* Aim of the task *
Write out, unchanged, only the lines below that begin with the one containing "You are a GUI" and end with the one containing "pos(837,34)", including both of those lines.

* Given data *
_____
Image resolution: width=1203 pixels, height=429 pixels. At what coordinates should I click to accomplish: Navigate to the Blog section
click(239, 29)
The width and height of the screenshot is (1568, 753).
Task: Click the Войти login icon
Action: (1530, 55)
_____
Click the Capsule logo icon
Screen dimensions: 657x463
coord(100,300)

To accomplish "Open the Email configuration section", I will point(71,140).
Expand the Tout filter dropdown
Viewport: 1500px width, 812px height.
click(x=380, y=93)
_____
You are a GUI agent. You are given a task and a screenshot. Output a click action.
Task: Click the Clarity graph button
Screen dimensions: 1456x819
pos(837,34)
_____
* Correct result *
You are a GUI agent. You are given a task and a screenshot. Output a click action.
Task: Click the Clarity graph button
Screen dimensions: 1456x819
pos(837,34)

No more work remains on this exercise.